→ **Assignment**
Please write out every record below exactly as it stands.

[Records supplied — start]

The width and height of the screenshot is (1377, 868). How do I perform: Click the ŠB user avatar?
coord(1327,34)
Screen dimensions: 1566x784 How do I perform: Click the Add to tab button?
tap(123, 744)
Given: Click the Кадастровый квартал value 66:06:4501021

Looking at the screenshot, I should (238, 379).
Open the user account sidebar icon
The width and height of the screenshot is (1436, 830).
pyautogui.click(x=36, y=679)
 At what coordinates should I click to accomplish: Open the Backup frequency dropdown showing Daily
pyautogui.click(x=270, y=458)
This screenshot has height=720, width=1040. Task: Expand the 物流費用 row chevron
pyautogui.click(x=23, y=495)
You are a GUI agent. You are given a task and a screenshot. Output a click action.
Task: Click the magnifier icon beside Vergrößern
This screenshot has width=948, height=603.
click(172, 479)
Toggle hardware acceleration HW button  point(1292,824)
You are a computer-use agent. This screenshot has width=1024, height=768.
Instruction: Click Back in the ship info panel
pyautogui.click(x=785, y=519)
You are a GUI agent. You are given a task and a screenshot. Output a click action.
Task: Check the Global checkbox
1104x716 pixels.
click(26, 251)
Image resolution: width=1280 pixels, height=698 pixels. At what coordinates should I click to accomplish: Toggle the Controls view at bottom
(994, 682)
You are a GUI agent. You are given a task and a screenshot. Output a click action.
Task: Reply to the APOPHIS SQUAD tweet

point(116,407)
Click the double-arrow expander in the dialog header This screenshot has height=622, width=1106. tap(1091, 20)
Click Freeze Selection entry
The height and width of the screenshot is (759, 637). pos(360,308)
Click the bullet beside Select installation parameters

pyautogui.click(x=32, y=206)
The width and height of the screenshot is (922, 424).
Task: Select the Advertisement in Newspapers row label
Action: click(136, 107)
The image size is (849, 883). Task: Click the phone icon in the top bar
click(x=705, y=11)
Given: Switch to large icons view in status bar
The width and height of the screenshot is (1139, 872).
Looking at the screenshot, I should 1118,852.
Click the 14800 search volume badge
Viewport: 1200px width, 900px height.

[Records supplied — finish]

→ **Answer for this exercise**
The width and height of the screenshot is (1377, 868). How do I perform: Click the ŠB user avatar?
coord(1327,34)
Screen dimensions: 1566x784 How do I perform: Click the Add to tab button?
tap(123, 744)
Given: Click the Кадастровый квартал value 66:06:4501021

Looking at the screenshot, I should (238, 379).
Open the user account sidebar icon
The width and height of the screenshot is (1436, 830).
pyautogui.click(x=36, y=679)
 At what coordinates should I click to accomplish: Open the Backup frequency dropdown showing Daily
pyautogui.click(x=270, y=458)
This screenshot has height=720, width=1040. Task: Expand the 物流費用 row chevron
pyautogui.click(x=23, y=495)
You are a GUI agent. You are given a task and a screenshot. Output a click action.
Task: Click the magnifier icon beside Vergrößern
This screenshot has width=948, height=603.
click(172, 479)
Toggle hardware acceleration HW button  point(1292,824)
You are a computer-use agent. This screenshot has width=1024, height=768.
Instruction: Click Back in the ship info panel
pyautogui.click(x=785, y=519)
You are a GUI agent. You are given a task and a screenshot. Output a click action.
Task: Check the Global checkbox
1104x716 pixels.
click(26, 251)
Image resolution: width=1280 pixels, height=698 pixels. At what coordinates should I click to accomplish: Toggle the Controls view at bottom
(994, 682)
You are a GUI agent. You are given a task and a screenshot. Output a click action.
Task: Reply to the APOPHIS SQUAD tweet

point(116,407)
Click the double-arrow expander in the dialog header This screenshot has height=622, width=1106. tap(1091, 20)
Click Freeze Selection entry
The height and width of the screenshot is (759, 637). pos(360,308)
Click the bullet beside Select installation parameters

pyautogui.click(x=32, y=206)
The width and height of the screenshot is (922, 424).
Task: Select the Advertisement in Newspapers row label
Action: click(136, 107)
The image size is (849, 883). Task: Click the phone icon in the top bar
click(x=705, y=11)
Given: Switch to large icons view in status bar
The width and height of the screenshot is (1139, 872).
Looking at the screenshot, I should 1118,852.
Click the 14800 search volume badge
Viewport: 1200px width, 900px height.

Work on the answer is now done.